• [WHAT IS NEEDED]: Pick out each line in the listing below that contains the word "screenshot" and copy it.

• [INFORMATION PROVIDED]:

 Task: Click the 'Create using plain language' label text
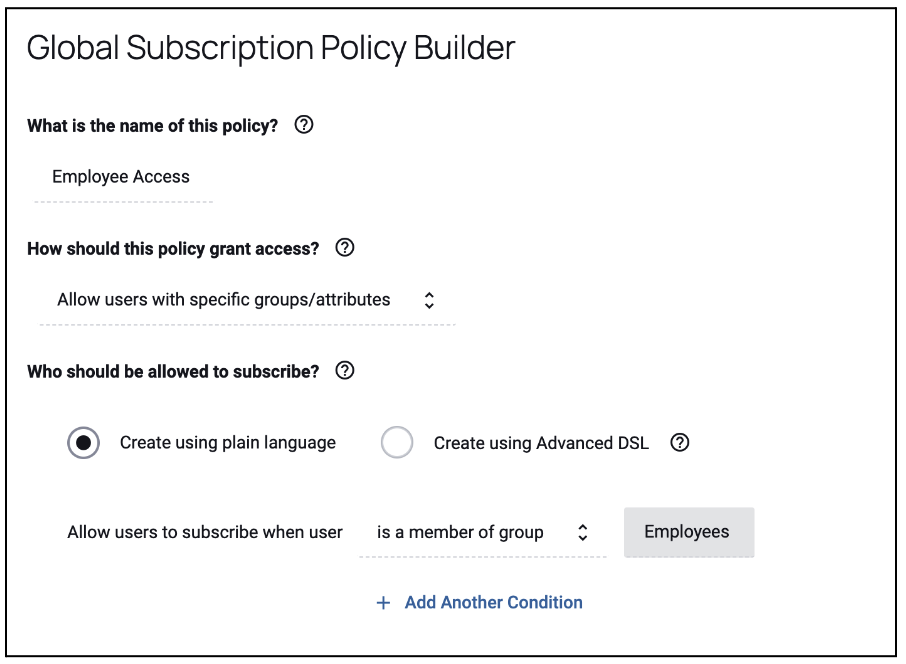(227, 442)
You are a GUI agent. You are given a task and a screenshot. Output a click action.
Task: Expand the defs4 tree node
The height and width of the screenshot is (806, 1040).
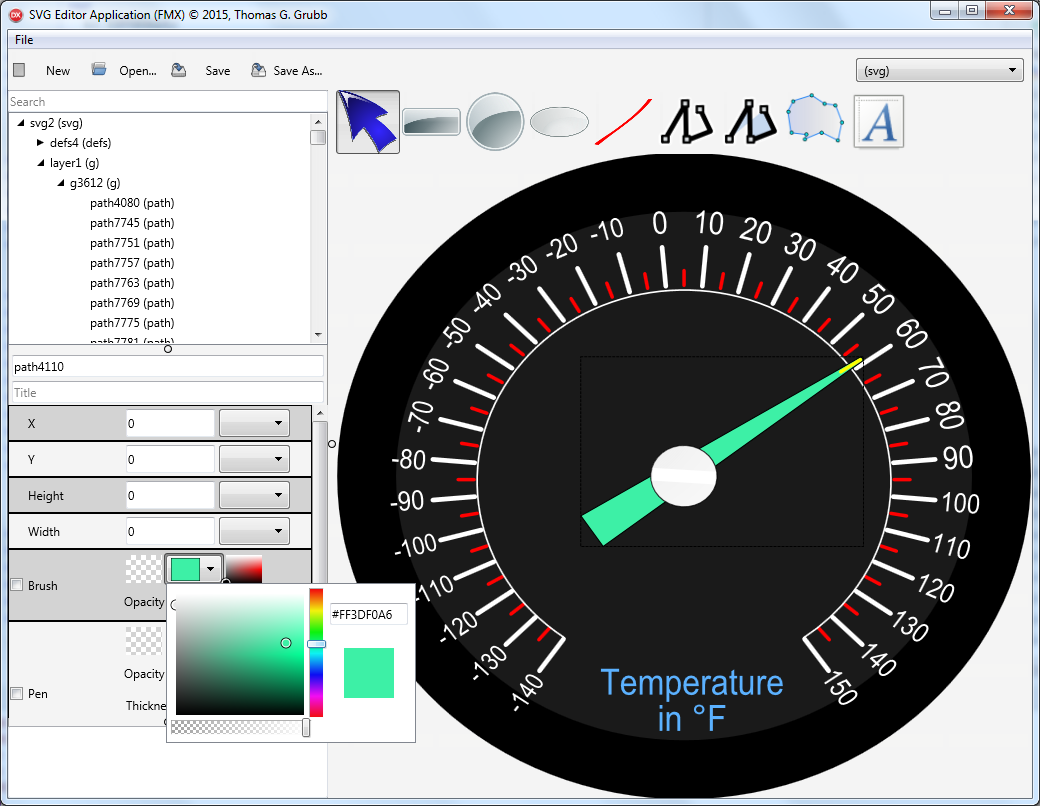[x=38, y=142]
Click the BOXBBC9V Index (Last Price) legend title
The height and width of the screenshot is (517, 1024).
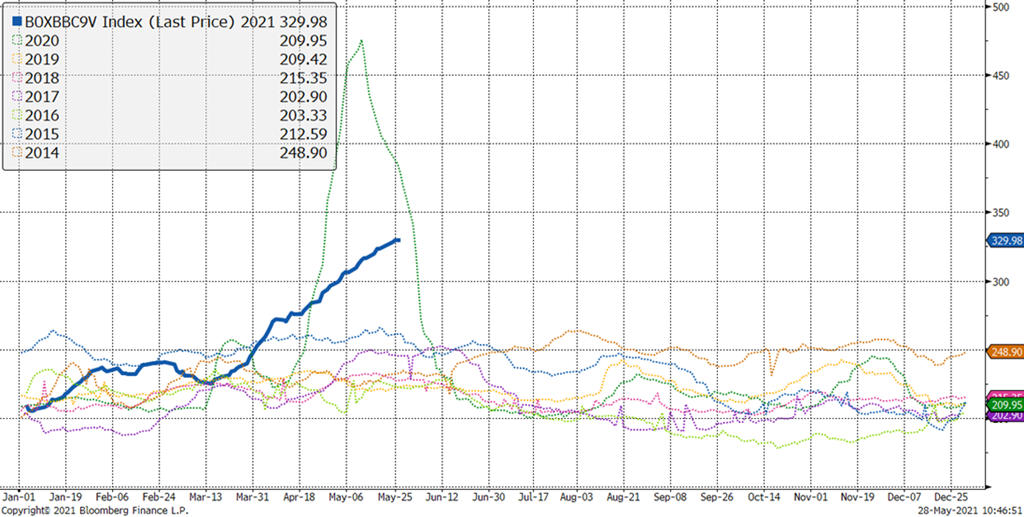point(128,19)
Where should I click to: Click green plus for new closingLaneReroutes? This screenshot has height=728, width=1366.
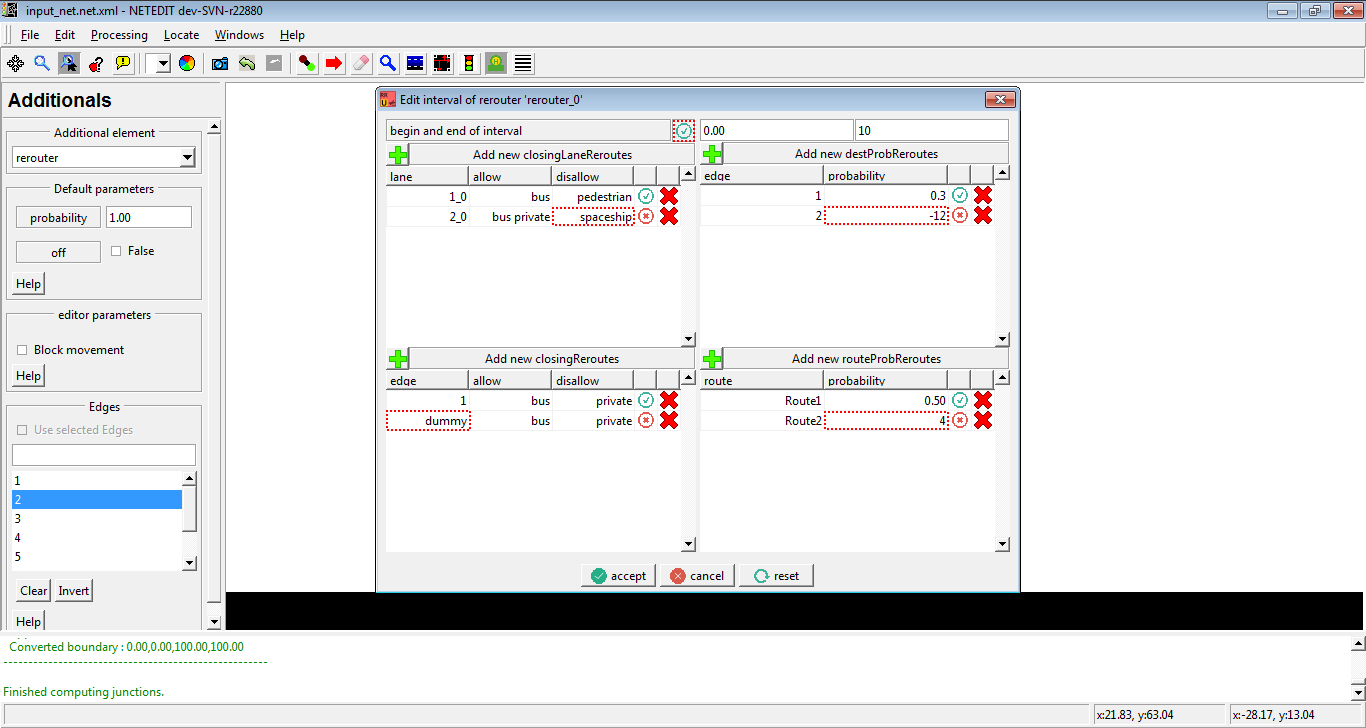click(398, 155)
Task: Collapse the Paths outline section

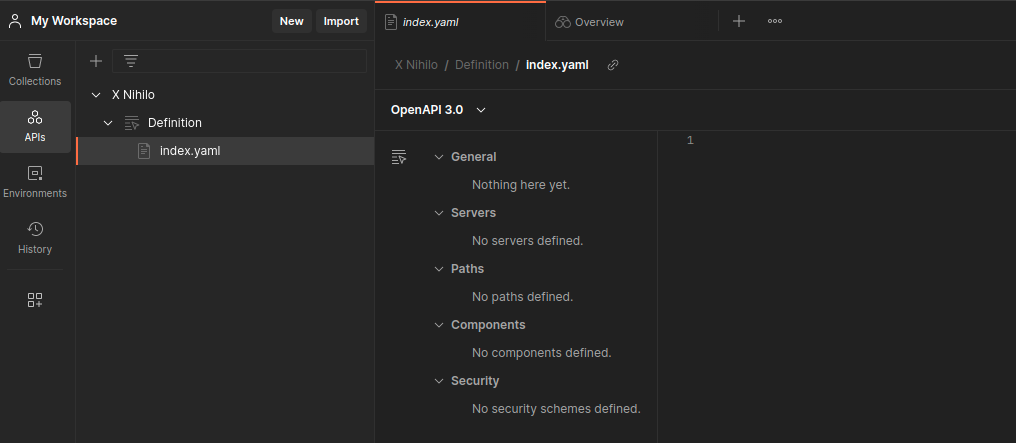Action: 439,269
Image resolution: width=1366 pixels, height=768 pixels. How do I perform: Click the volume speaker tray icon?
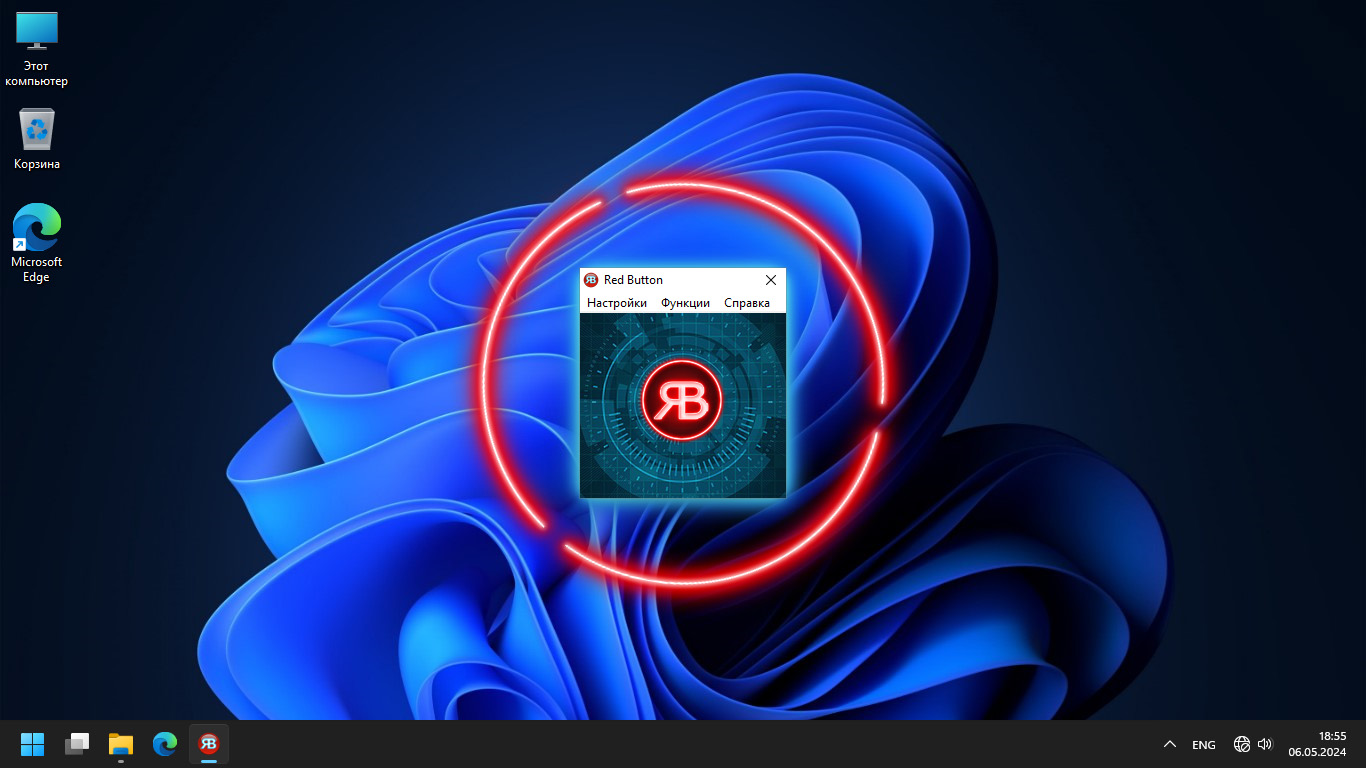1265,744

• [RESULT]:
You are a GUI agent. You are given a task and a screenshot. Output a click action.
The height and width of the screenshot is (806, 1040).
The height and width of the screenshot is (517, 1024).
Where should I click to: Click green plus for new closingLaneReroutes? This screenshot has height=728, width=1366.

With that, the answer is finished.